И я сражался. Осваивал любовную науку. Даже научился всяким психологическим реакциям. Нежность я разбавлял едким сарказмом. Проникновенно цитировал какое-нибудь подходящее стихотворение и тут же отпускал язвительное замечание вслед прохожему. Я сознательно управлял страстью, делал так, чтобы буря разразилась внезапно, в тот момент, когда партнерша окончательно убедится, будто я полностью иссяк. Мне всегда удавалось внушить мысль: я покину тебя первым, береги же меня. Я умел вносить разнообразие. Вовремя загрустить, вовремя развеселиться. Случалось мне и к месту разозлиться, а потом прикинуться огорченным. Я умудрялся подсластить так называемую любовь дружелюбием. Поэтому, расставшись со мной, бывшие любовницы становились как бы коммивояжерами и вовсю меня рекламировали.
Мои женщины оттеняли меня, подобно тому как стул на картинах Matisse еще сильнее высвечивает синюю монументальность обивки стены.
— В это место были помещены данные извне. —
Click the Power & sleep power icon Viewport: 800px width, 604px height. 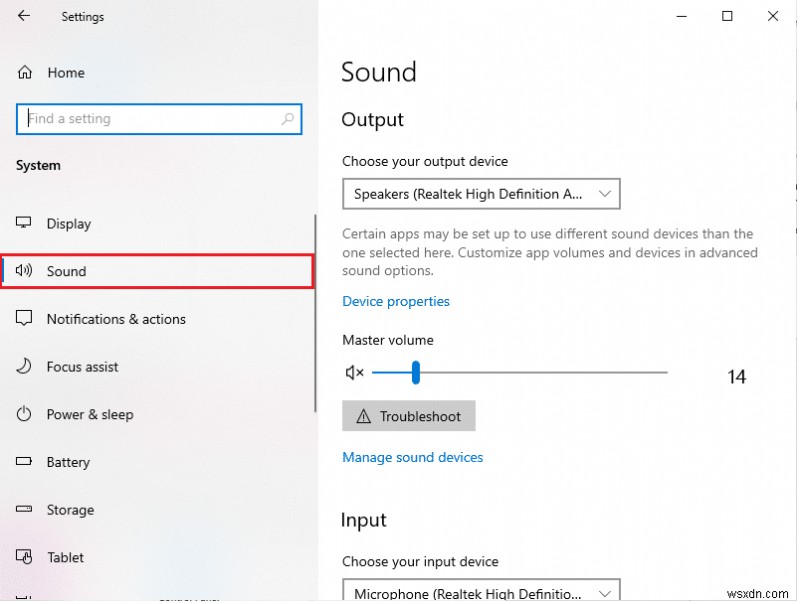coord(24,415)
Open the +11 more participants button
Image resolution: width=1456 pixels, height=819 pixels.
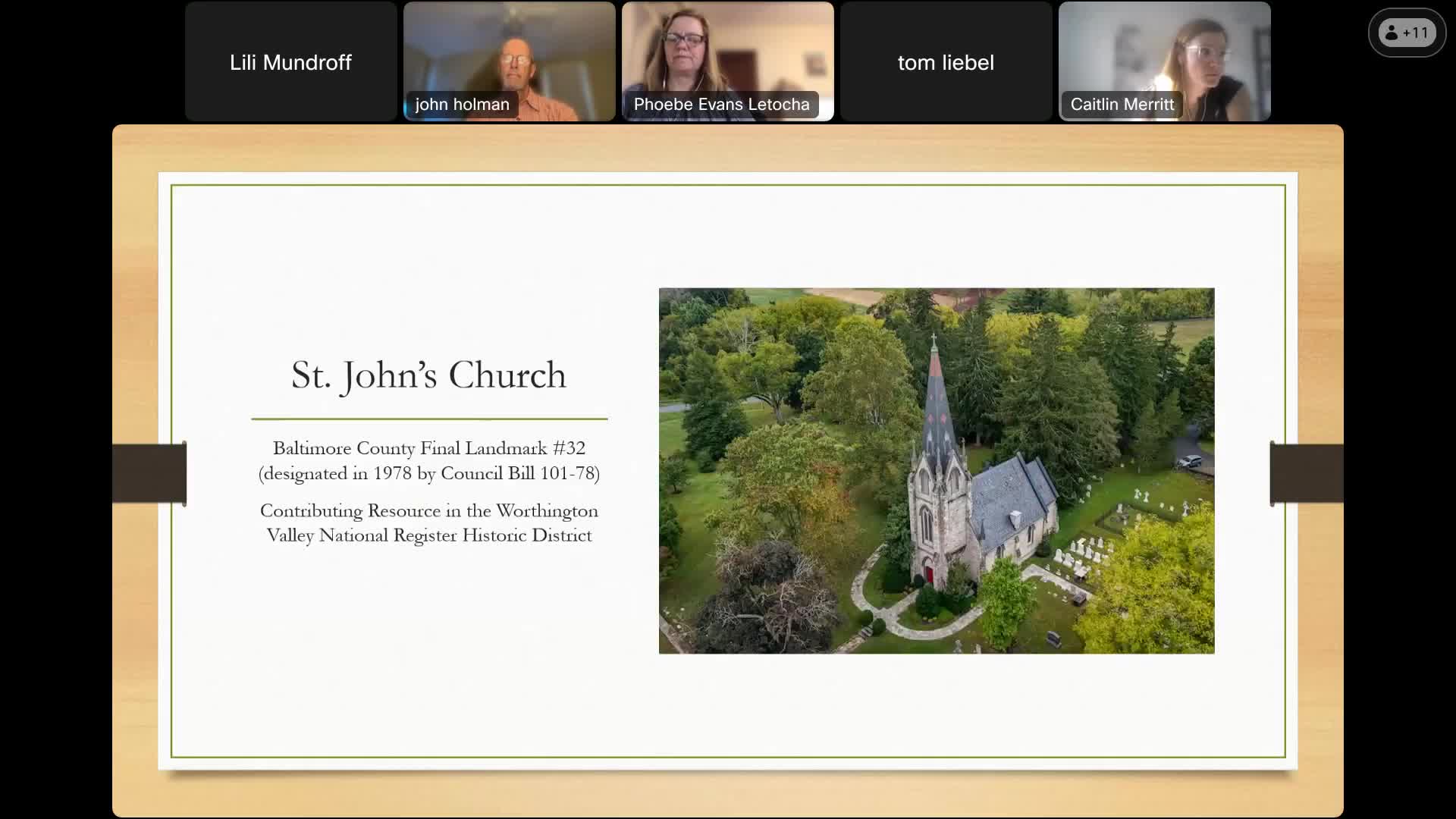(1407, 33)
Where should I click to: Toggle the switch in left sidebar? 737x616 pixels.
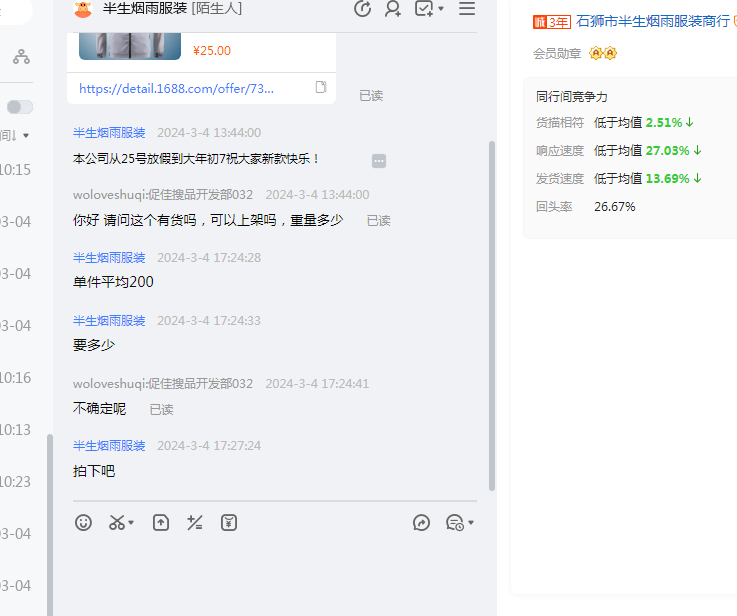[20, 107]
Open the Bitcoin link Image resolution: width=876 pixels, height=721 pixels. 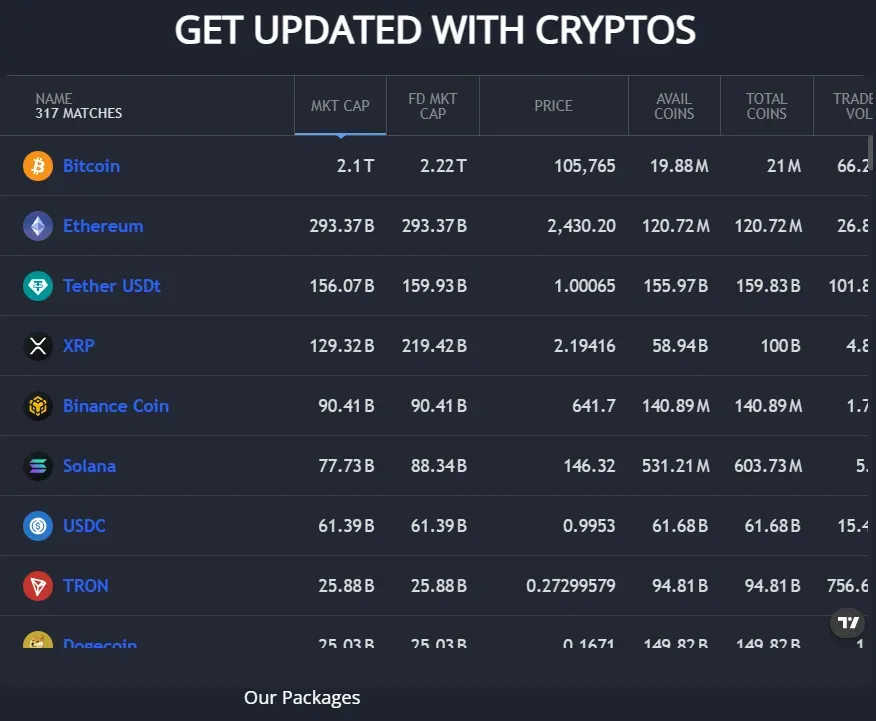[x=91, y=166]
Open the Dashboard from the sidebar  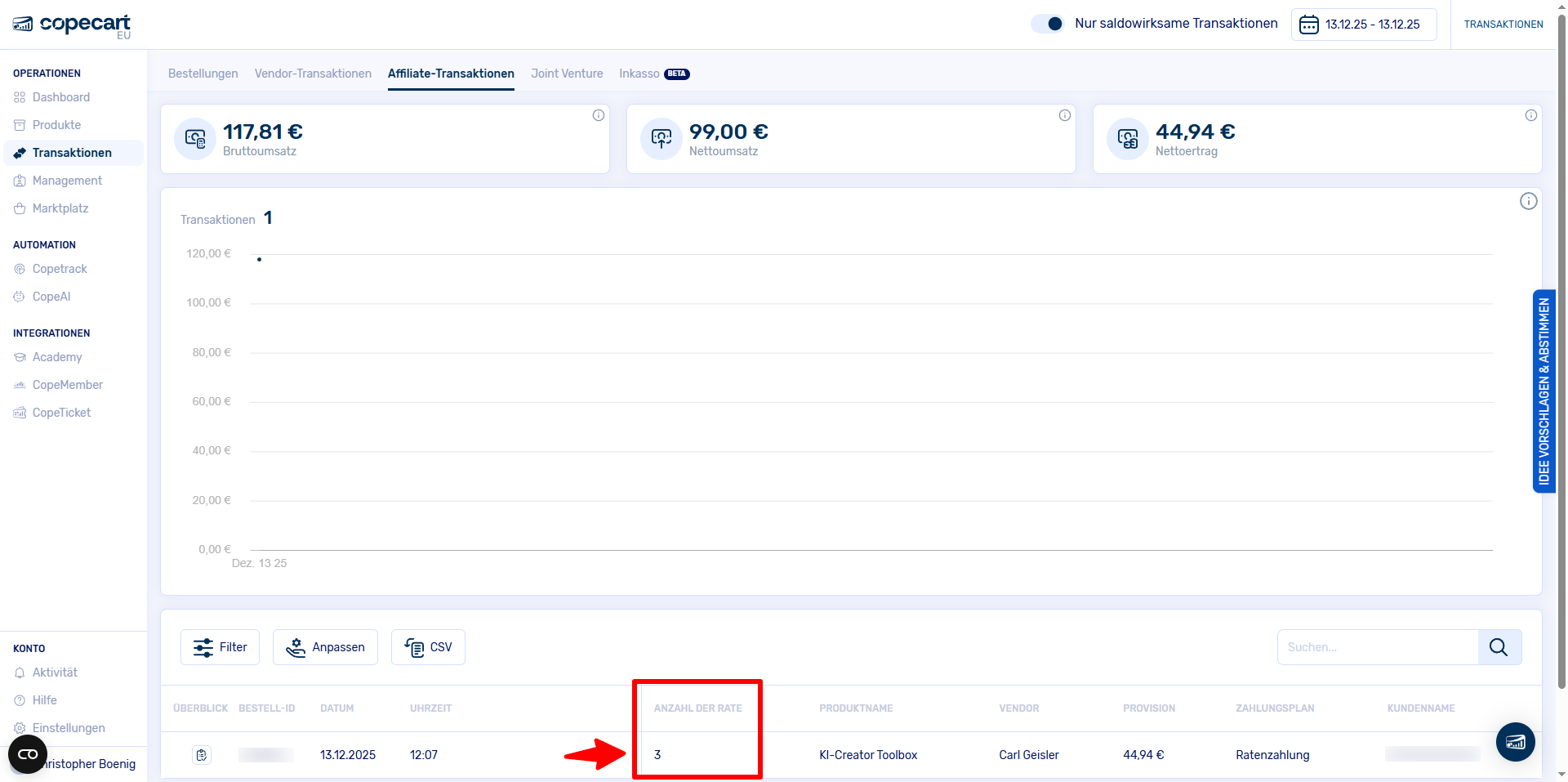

В своей любви к ним я с наибольшей остротой ощущал окружающую меня действительность. Вдруг обнаруживались предметы и их очертания, мимо которых раньше я проходил равнодушно. Небо, стена дома, распустившаяся сирень, пушистая головенка малыша, улицы в призрачном свете фонарей, далекие гудки паровозов — и мне становилось ясно все. У меня предостаточно жизненного материала, я переполнен, мне надо писать, надо расставаться с любимой, пора побыть в одиночестве, пока все не поблекло, не потускнело, не утратило своего рельефа и красок.